------ Document section

The role of cyclist behavior vs. infrastructure

The GHSA paper called for states to pass laws requiring all cyclists to wear helmets, a move no state has taken for adult cyclists.

“Helmet use significantly reduces the risk of injury in crashes,” agreed Russ Rader, a spokesman for the Insurance Institute for Highway Safety.

“When people are killed riding bicycles, a head injury is the most common serious injury in those crashes. So putting on a helmet is the single, most important thing a cyclist can do to reduce their risk,” he said.

One of the reason cycling advocates are wary of a mandated-helmet law is they think it will discourage people from cycling at all. GHSA, in its report, cited research of other countries where such laws had passed that concluded the drop-off never occurred or was only temporary.

But Pucher, the Rutgers professor who criticized the report, said public health researchers disagree over the need for mandatory helmet laws for cyclists. That is a marked difference from the “unanimity” in support for mandatory helmet laws for motorcyclists, he said, because motorcycles are heavier, travel faster and always operate in traffic.

He also criticized GHSA’s emphasis on cyclist behavior, with graphics highlighting that two-thirds of cyclists who were killed were not wearing helmets and that a quarter of deaths were of cyclists impaired by alcohol.

------------
------ Entries

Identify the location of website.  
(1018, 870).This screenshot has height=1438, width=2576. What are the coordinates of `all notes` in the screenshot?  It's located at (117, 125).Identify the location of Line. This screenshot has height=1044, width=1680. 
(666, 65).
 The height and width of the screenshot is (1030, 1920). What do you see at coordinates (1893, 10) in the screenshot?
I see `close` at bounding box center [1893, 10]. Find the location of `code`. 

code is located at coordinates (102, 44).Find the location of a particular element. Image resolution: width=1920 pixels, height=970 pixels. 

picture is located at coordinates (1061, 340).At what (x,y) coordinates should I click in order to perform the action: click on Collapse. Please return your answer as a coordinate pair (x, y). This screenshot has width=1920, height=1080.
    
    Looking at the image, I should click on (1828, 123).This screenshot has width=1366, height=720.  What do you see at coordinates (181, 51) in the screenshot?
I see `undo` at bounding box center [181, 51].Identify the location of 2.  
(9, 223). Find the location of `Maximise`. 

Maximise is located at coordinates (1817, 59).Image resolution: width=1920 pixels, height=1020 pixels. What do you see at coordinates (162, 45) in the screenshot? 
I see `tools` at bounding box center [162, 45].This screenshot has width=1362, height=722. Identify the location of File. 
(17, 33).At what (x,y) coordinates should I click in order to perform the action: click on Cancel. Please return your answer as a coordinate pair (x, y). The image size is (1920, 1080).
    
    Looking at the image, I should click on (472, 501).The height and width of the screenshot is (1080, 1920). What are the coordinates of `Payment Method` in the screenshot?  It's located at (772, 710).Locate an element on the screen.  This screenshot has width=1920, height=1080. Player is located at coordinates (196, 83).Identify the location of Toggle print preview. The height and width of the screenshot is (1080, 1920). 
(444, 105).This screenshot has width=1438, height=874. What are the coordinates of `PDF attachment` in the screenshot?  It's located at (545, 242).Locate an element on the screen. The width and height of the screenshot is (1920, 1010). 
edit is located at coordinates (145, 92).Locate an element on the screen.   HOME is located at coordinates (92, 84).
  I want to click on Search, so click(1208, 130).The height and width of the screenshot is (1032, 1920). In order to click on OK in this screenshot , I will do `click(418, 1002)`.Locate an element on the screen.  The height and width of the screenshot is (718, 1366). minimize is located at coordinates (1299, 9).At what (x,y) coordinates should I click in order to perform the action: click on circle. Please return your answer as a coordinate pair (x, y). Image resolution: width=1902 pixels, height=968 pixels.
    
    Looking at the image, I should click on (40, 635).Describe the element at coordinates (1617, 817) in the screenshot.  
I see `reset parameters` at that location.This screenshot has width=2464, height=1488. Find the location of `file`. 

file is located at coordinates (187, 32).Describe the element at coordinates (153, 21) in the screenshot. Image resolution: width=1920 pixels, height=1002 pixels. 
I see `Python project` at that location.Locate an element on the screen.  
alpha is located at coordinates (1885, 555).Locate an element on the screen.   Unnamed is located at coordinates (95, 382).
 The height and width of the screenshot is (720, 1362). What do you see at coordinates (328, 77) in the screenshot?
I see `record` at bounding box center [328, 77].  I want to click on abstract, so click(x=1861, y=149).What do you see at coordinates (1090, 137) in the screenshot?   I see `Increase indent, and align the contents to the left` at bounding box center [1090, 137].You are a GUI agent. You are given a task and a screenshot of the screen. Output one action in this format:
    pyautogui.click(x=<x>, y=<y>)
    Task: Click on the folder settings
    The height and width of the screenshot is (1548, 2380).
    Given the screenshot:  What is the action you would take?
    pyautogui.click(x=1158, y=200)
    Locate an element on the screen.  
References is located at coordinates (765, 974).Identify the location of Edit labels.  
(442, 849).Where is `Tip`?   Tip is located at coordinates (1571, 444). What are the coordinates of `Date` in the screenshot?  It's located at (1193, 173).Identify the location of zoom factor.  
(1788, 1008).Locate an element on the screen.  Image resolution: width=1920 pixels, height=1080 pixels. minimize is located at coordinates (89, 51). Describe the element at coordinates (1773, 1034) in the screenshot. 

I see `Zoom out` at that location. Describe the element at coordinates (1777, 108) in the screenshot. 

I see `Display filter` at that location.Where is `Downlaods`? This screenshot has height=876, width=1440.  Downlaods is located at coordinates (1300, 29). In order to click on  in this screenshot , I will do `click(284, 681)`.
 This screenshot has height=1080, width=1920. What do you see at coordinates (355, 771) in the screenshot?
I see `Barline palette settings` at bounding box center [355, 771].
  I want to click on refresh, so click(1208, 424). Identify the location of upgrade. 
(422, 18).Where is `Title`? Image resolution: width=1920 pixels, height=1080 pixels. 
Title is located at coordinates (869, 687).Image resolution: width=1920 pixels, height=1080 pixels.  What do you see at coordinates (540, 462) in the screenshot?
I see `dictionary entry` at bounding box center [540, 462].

------------

### Problems to work on
a: Using the passage on cyclist helmet laws, mark each statement yes or no and quote the words from it that decide your answer. (i) No state has required adult cyclists to wear helmets. (ii) According to Pucher, public health researchers are unanimous about mandatory helmet laws for cyclists. (iii) GHSA's graphics highlighted that half of cyclist deaths involved alcohol impairment.
b: In the passage on cyclist helmet laws, what organization is Russ Rader a spokesman for?
c: Transcribe the passage on cyclist helmet laws, starting with "One of the reason" and going on through "impaired by alcohol.".
These rows have no connection to the passage on cyclist helmet laws.

### Solutions to the exercise
a:
(i) Yes: "a move no state has taken for adult cyclists."
(ii) No: "public health researchers disagree over the need for mandatory helmet laws for cyclists."
(iii) No: "a quarter of deaths were of cyclists impaired by alcohol."

b: The Insurance Institute for Highway Safety.

c:
One of the reason cycling advocates are wary of a mandated-helmet law is they think it will discourage people from cycling at all. GHSA, in its report, cited research of other countries where such laws had passed that concluded the drop-off never occurred or was only temporary.

But Pucher, the Rutgers professor who criticized the report, said public health researchers disagree over the need for mandatory helmet laws for cyclists. That is a marked difference from the “unanimity” in support for mandatory helmet laws for motorcyclists, he said, because motorcycles are heavier, travel faster and always operate in traffic.

He also criticized GHSA’s emphasis on cyclist behavior, with graphics highlighting that two-thirds of cyclists who were killed were not wearing helmets and that a quarter of deaths were of cyclists impaired by alcohol.